“A natural question, but not one easy to answer,” was Professor Wentworth’s reply. “I shall tell you what I have done; then you may judge for yourself.”
The cannon-like device which had accompanied the seeming miracle was an adaptation of the cathode tube, whose rays are identical with the beta rays of the atom and consist of a stream of negatively charged particles moving at the velocity of light—186,000 miles a second. These rays, in theory, have the power to combine with the positively charged alpha rays of the atom and drag them from their electrons, causing them to discharge their full quanta of energy at once, in the form of complete disintegration—and it was this theory the professor had acted on.
“But, good Lord—that’s splitting the atom!” exclaimed Jim. “You don’t mean to say you’ve done that?”
“I apparently have,” was the grave admission. “But do not let it seem such a miracle.
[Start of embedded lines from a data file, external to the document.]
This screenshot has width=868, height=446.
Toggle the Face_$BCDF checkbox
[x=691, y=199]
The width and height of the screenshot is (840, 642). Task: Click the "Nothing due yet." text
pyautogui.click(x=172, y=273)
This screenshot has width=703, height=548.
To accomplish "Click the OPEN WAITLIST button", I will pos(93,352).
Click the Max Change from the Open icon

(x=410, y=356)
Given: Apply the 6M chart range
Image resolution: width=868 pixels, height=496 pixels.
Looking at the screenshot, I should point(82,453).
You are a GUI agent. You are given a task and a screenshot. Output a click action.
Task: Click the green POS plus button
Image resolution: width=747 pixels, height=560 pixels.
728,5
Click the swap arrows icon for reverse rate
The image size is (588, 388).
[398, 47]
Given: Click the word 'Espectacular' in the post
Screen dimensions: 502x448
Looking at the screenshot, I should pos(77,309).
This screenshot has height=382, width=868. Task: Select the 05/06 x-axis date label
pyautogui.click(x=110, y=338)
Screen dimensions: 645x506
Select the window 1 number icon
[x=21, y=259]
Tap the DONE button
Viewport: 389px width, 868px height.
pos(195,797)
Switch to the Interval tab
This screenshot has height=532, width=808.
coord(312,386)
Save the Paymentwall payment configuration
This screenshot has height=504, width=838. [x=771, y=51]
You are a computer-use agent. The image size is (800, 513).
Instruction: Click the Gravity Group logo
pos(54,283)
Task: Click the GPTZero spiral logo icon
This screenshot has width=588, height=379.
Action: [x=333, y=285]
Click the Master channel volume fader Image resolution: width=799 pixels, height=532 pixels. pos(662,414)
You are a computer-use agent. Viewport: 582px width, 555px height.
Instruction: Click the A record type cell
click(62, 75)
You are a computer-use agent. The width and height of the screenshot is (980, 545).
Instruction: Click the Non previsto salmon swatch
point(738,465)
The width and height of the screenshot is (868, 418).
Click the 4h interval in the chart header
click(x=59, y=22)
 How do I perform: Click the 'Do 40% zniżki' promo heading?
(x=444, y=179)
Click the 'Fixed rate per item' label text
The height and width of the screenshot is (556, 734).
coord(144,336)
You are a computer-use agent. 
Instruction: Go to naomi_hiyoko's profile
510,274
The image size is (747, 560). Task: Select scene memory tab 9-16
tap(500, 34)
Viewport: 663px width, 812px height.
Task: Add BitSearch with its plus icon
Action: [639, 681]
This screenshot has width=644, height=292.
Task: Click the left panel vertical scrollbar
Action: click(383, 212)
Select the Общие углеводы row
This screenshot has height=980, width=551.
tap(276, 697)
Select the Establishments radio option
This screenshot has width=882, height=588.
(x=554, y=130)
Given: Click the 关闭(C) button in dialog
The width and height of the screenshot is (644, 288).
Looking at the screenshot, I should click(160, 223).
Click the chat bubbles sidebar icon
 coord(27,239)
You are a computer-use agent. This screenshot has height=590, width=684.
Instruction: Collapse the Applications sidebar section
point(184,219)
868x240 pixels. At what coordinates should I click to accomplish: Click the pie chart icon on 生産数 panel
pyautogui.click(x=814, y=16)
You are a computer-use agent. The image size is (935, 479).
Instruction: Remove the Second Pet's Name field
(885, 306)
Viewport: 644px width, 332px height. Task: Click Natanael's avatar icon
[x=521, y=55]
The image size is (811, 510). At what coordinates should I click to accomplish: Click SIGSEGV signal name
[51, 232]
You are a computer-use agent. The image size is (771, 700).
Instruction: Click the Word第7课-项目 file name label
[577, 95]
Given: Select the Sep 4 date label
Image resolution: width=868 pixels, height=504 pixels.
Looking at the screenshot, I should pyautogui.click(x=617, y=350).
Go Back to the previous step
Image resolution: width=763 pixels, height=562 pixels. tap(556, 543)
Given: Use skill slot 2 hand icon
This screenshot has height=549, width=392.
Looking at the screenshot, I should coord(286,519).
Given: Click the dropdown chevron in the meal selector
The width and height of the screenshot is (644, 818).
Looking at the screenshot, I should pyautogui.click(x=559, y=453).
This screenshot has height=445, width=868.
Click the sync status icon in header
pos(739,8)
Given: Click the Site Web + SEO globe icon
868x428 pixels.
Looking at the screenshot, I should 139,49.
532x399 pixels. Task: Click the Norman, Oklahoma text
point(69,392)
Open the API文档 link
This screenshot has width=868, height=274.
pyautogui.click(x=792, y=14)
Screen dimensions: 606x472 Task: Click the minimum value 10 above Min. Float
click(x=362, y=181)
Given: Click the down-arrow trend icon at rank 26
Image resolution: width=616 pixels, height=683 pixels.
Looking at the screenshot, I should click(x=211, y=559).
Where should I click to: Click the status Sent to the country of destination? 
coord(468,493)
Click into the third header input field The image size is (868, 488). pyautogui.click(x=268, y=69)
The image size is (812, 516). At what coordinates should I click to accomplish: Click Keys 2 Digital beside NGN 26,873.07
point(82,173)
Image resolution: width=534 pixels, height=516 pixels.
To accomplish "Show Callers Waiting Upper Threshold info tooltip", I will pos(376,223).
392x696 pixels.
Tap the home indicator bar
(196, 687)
Bear in mind, as I have pointed out before, that nature has accomplished this alchemy many times. All radio-active elements are evidences of it. The feat consists merely in altering the valence of the atom, changing its electric charge, in other words. What I have done in the present instance is merely to speed up a process nature already had under way, inasmuch as we are dealing with a radio-active substance.”
“But what has happened to the by-product of the reaction?”
“Your guess is as good as mine. I have not had time to study that phase of it. Heat, mainly, was produced. Possibly a few atoms of helium. But the substance is gone. That is our chief concern just now.”
It was only after abandoning chemical means and turning to physics that he had met with success, he said. Cathode rays had finally proved the key to the riddle.
“But do you think this thing will work on a big scale?” asked Jim regarding that fragile tube doubtfully.
Professor Wentworth hesitated before replying.
“I do not know,” he admitted, “but I intend to find out—to-night.”